__EXERCISE DIRECTIONS__. Within the entries underneath, how many lines include the string "resolution"? State only the number.

__AVAILABLE DATA__.
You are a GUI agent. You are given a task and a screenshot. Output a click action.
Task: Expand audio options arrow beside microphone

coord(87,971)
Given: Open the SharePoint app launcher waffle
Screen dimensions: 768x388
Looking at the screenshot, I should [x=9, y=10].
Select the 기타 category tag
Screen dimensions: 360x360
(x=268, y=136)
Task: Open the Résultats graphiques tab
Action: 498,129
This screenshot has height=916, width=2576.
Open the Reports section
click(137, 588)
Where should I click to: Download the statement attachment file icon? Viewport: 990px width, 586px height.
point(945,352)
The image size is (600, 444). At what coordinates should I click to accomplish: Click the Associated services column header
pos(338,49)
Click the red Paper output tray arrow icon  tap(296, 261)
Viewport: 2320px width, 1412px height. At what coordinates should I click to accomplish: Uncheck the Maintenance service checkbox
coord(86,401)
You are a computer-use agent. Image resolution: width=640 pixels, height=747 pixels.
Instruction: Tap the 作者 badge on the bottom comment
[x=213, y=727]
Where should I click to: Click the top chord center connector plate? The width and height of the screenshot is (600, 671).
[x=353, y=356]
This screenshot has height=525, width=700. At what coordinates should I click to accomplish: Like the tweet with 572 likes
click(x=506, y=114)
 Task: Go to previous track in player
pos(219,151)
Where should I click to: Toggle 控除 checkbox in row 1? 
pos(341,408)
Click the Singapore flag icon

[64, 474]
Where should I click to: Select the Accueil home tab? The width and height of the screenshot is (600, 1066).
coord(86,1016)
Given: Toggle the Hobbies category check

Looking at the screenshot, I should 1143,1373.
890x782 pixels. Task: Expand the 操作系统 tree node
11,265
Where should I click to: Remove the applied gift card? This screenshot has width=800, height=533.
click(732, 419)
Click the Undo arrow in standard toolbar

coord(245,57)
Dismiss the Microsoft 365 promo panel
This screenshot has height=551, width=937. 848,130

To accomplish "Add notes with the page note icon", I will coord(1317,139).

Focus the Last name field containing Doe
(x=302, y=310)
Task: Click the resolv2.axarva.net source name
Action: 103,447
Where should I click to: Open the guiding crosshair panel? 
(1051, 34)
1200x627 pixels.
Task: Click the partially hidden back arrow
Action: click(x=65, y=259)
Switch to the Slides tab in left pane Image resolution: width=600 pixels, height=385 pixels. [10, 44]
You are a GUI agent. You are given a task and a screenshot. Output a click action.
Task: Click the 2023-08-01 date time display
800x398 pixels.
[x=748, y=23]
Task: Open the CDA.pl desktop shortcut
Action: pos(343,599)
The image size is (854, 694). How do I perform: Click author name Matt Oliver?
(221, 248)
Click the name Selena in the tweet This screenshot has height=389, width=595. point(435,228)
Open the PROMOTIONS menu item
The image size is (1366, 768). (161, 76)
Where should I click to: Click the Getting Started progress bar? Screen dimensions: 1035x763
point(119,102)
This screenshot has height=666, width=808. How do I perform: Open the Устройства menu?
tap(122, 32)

__WRITTEN ANSWER__. 2